Financial advisory practices have sprung up in provincial towns around "popular" locals with high profiles.
That person is often able to deliver a nice sales pitch for the latest savings product they have been encouraged or incentivized to sell by their parent group or the most aggressive finance company.
The best ones will have declared or rebated the commissions they received. Others may not, instead pushing their clients into a collection of finance companies such as Bridgecorp, Hanover, Capital and Merchant, MFS Pacific, Dominion Finance or Blue Chip because of their high commissions.
Many incompetent ones made a packet but, surprisingly, are still operating. Some may no longer be working, but clients still blame themselves rather than their advisers. Local connections and relationships are hard to break.
A new survey from RaboPlus on public confidence in the financial system shows customers of financial advisers still trust them almost as much as banks, despite the events of the past two years.
Confidence in finance companies from their customers was minus 6 per cent, but that was still better than the minus 30 per cent confidence levels of non-customers.

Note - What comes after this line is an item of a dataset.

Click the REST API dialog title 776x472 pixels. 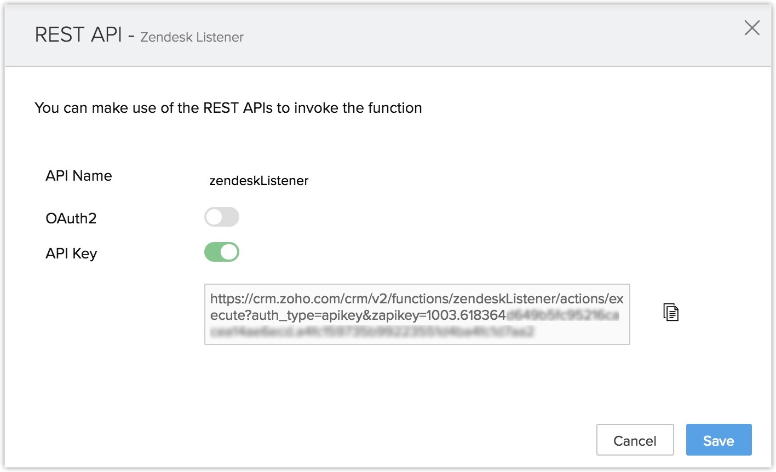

Even though customers have lost at least $2 billion and have another $4 billion frozen in zombie institutions, they remain more loyal than people who haven't been burned.
Thirty per cent of finance company customers said they had a good relationship with their company, and 47 per cent of those said they would recommend it to friends or family.

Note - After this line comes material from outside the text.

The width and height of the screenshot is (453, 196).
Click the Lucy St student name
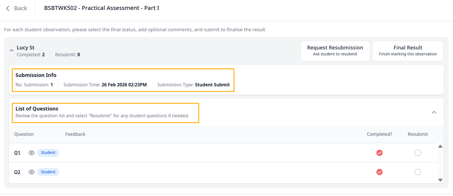click(x=26, y=48)
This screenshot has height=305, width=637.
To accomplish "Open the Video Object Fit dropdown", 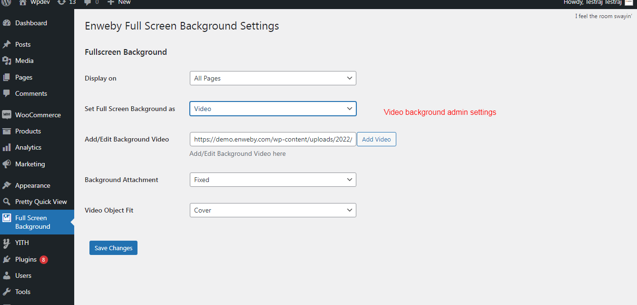I will click(x=273, y=210).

Forty-eight per cent said they had a good relationship with their financial advisers and, of those, 62 per cent said they would recommend them. This survey followed the worst two years of investment performance by finance companies and funds in living memory.
New Zealanders don't trust our financial institutions and financial markets as much as we trust people we know and investments we can see, touch, paint and add a deck to.

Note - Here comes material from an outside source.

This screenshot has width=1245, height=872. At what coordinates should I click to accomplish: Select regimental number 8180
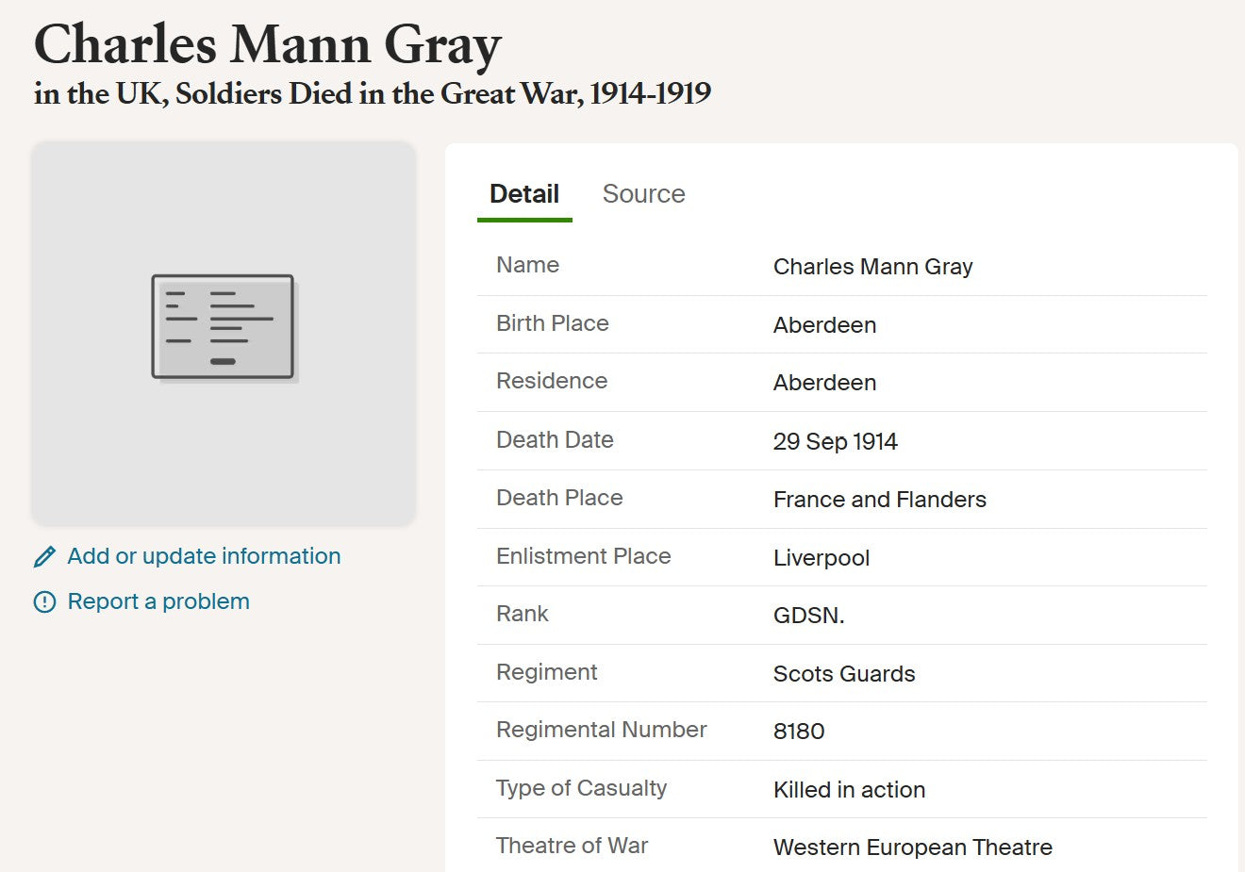point(799,732)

The survey showed how wide the gap is between trust in housing and trust in the sharemarket. Overall, 64 per cent were either more confident or as confident as they were six months ago about investing in housing.
Sixty-two per cent were less confident about investing in financial institutions and markets.
New Zealand's regulators and policymakers have a challenge to convince investors to trust financial institutions more than they trust their golf buddies.